TASK TO COMPLETE: Please print out every entry below, verbatim.

PROVIDED RECORDS:
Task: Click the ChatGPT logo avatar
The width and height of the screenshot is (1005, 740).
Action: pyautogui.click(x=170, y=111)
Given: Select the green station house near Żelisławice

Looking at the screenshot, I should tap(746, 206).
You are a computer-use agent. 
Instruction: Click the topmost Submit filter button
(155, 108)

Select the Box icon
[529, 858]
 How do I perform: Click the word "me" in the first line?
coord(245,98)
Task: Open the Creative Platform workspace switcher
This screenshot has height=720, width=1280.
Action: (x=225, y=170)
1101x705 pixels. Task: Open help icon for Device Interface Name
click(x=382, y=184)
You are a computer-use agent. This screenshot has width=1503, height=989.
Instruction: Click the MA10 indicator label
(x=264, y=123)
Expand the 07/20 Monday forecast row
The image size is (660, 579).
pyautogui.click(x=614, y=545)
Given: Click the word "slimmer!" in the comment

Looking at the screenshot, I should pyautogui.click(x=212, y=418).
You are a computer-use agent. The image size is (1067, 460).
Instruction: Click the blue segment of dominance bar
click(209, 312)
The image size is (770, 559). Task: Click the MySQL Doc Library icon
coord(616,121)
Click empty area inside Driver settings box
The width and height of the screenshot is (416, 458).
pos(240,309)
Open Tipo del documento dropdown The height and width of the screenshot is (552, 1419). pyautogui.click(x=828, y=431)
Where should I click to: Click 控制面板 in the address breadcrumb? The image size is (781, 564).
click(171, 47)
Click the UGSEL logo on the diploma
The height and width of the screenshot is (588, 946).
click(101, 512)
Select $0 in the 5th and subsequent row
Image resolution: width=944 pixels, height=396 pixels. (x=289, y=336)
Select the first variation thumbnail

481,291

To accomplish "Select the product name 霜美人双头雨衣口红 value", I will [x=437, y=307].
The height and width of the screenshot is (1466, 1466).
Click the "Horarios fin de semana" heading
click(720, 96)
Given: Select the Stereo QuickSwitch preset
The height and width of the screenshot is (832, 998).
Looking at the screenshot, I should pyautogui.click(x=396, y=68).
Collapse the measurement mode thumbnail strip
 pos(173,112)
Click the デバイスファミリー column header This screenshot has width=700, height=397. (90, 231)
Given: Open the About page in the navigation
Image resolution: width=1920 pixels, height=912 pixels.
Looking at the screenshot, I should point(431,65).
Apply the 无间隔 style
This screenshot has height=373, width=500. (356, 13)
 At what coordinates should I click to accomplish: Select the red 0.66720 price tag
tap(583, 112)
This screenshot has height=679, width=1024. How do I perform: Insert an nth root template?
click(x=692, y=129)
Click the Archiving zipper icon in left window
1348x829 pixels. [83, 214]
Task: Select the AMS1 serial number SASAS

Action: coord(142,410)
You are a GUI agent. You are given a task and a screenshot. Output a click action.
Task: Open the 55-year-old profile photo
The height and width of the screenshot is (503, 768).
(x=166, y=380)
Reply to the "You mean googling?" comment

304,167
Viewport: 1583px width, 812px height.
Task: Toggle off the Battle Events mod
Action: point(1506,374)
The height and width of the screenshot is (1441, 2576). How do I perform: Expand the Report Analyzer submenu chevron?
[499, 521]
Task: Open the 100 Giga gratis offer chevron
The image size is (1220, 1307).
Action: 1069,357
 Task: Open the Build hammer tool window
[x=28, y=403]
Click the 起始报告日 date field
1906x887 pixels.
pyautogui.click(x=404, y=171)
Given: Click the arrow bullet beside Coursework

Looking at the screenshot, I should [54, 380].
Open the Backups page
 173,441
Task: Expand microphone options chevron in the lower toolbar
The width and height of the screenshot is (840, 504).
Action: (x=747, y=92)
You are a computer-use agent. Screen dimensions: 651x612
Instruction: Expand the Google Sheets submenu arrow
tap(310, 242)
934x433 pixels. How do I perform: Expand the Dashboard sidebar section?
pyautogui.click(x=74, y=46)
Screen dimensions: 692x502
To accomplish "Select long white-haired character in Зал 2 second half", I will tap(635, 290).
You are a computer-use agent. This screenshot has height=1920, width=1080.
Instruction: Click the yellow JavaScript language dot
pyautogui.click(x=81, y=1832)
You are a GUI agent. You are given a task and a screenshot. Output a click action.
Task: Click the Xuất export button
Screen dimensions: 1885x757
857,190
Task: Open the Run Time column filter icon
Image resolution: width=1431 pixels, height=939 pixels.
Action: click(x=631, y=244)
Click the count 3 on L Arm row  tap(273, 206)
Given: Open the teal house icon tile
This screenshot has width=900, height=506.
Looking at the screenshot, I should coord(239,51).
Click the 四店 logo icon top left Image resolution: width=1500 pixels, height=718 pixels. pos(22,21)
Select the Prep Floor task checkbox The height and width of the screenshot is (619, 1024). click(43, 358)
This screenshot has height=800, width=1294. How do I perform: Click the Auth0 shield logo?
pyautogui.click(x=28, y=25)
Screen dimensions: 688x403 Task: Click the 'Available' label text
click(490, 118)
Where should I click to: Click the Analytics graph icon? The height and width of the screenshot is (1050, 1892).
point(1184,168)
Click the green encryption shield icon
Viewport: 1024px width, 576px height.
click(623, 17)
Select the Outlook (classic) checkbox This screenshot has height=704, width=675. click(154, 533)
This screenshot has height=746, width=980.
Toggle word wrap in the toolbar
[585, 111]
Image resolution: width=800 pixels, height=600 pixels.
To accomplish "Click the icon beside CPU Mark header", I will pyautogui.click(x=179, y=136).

REPLY TO THE EXERCISE:
Task: Click the ChatGPT logo avatar
The width and height of the screenshot is (1005, 740).
Action: pyautogui.click(x=170, y=111)
Given: Select the green station house near Żelisławice

Looking at the screenshot, I should tap(746, 206).
You are a computer-use agent. 
Instruction: Click the topmost Submit filter button
(155, 108)

Select the Box icon
[529, 858]
 How do I perform: Click the word "me" in the first line?
coord(245,98)
Task: Open the Creative Platform workspace switcher
This screenshot has height=720, width=1280.
Action: (x=225, y=170)
1101x705 pixels. Task: Open help icon for Device Interface Name
click(x=382, y=184)
You are a computer-use agent. This screenshot has width=1503, height=989.
Instruction: Click the MA10 indicator label
(x=264, y=123)
Expand the 07/20 Monday forecast row
The image size is (660, 579).
pyautogui.click(x=614, y=545)
Given: Click the word "slimmer!" in the comment

Looking at the screenshot, I should pyautogui.click(x=212, y=418).
You are a computer-use agent. The image size is (1067, 460).
Instruction: Click the blue segment of dominance bar
click(209, 312)
The image size is (770, 559). Task: Click the MySQL Doc Library icon
coord(616,121)
Click empty area inside Driver settings box
The width and height of the screenshot is (416, 458).
pos(240,309)
Open Tipo del documento dropdown The height and width of the screenshot is (552, 1419). pyautogui.click(x=828, y=431)
Where should I click to: Click 控制面板 in the address breadcrumb? The image size is (781, 564).
click(171, 47)
Click the UGSEL logo on the diploma
The height and width of the screenshot is (588, 946).
click(101, 512)
Select $0 in the 5th and subsequent row
Image resolution: width=944 pixels, height=396 pixels. (x=289, y=336)
Select the first variation thumbnail

481,291

To accomplish "Select the product name 霜美人双头雨衣口红 value", I will [x=437, y=307].
The height and width of the screenshot is (1466, 1466).
Click the "Horarios fin de semana" heading
click(720, 96)
Given: Select the Stereo QuickSwitch preset
The height and width of the screenshot is (832, 998).
Looking at the screenshot, I should pyautogui.click(x=396, y=68).
Collapse the measurement mode thumbnail strip
 pos(173,112)
Click the デバイスファミリー column header This screenshot has width=700, height=397. (90, 231)
Given: Open the About page in the navigation
Image resolution: width=1920 pixels, height=912 pixels.
Looking at the screenshot, I should point(431,65).
Apply the 无间隔 style
This screenshot has height=373, width=500. (356, 13)
 At what coordinates should I click to accomplish: Select the red 0.66720 price tag
tap(583, 112)
This screenshot has height=679, width=1024. How do I perform: Insert an nth root template?
click(x=692, y=129)
Click the Archiving zipper icon in left window
1348x829 pixels. [83, 214]
Task: Select the AMS1 serial number SASAS

Action: coord(142,410)
You are a GUI agent. You are given a task and a screenshot. Output a click action.
Task: Open the 55-year-old profile photo
The height and width of the screenshot is (503, 768).
(x=166, y=380)
Reply to the "You mean googling?" comment

304,167
Viewport: 1583px width, 812px height.
Task: Toggle off the Battle Events mod
Action: point(1506,374)
The height and width of the screenshot is (1441, 2576). How do I perform: Expand the Report Analyzer submenu chevron?
[499, 521]
Task: Open the 100 Giga gratis offer chevron
The image size is (1220, 1307).
Action: 1069,357
 Task: Open the Build hammer tool window
[x=28, y=403]
Click the 起始报告日 date field
1906x887 pixels.
pyautogui.click(x=404, y=171)
Given: Click the arrow bullet beside Coursework

Looking at the screenshot, I should [54, 380].
Open the Backups page
 173,441
Task: Expand microphone options chevron in the lower toolbar
The width and height of the screenshot is (840, 504).
Action: (x=747, y=92)
You are a computer-use agent. Screen dimensions: 651x612
Instruction: Expand the Google Sheets submenu arrow
tap(310, 242)
934x433 pixels. How do I perform: Expand the Dashboard sidebar section?
pyautogui.click(x=74, y=46)
Screen dimensions: 692x502
To accomplish "Select long white-haired character in Зал 2 second half", I will tap(635, 290).
You are a computer-use agent. This screenshot has height=1920, width=1080.
Instruction: Click the yellow JavaScript language dot
pyautogui.click(x=81, y=1832)
You are a GUI agent. You are given a task and a screenshot. Output a click action.
Task: Click the Xuất export button
Screen dimensions: 1885x757
857,190
Task: Open the Run Time column filter icon
Image resolution: width=1431 pixels, height=939 pixels.
Action: click(x=631, y=244)
Click the count 3 on L Arm row  tap(273, 206)
Given: Open the teal house icon tile
This screenshot has width=900, height=506.
Looking at the screenshot, I should coord(239,51).
Click the 四店 logo icon top left Image resolution: width=1500 pixels, height=718 pixels. pos(22,21)
Select the Prep Floor task checkbox The height and width of the screenshot is (619, 1024). click(43, 358)
This screenshot has height=800, width=1294. How do I perform: Click the Auth0 shield logo?
pyautogui.click(x=28, y=25)
Screen dimensions: 688x403 Task: Click the 'Available' label text
click(490, 118)
Where should I click to: Click the Analytics graph icon? The height and width of the screenshot is (1050, 1892).
point(1184,168)
Click the green encryption shield icon
Viewport: 1024px width, 576px height.
click(623, 17)
Select the Outlook (classic) checkbox This screenshot has height=704, width=675. click(154, 533)
This screenshot has height=746, width=980.
Toggle word wrap in the toolbar
[585, 111]
Image resolution: width=800 pixels, height=600 pixels.
To accomplish "Click the icon beside CPU Mark header", I will pyautogui.click(x=179, y=136).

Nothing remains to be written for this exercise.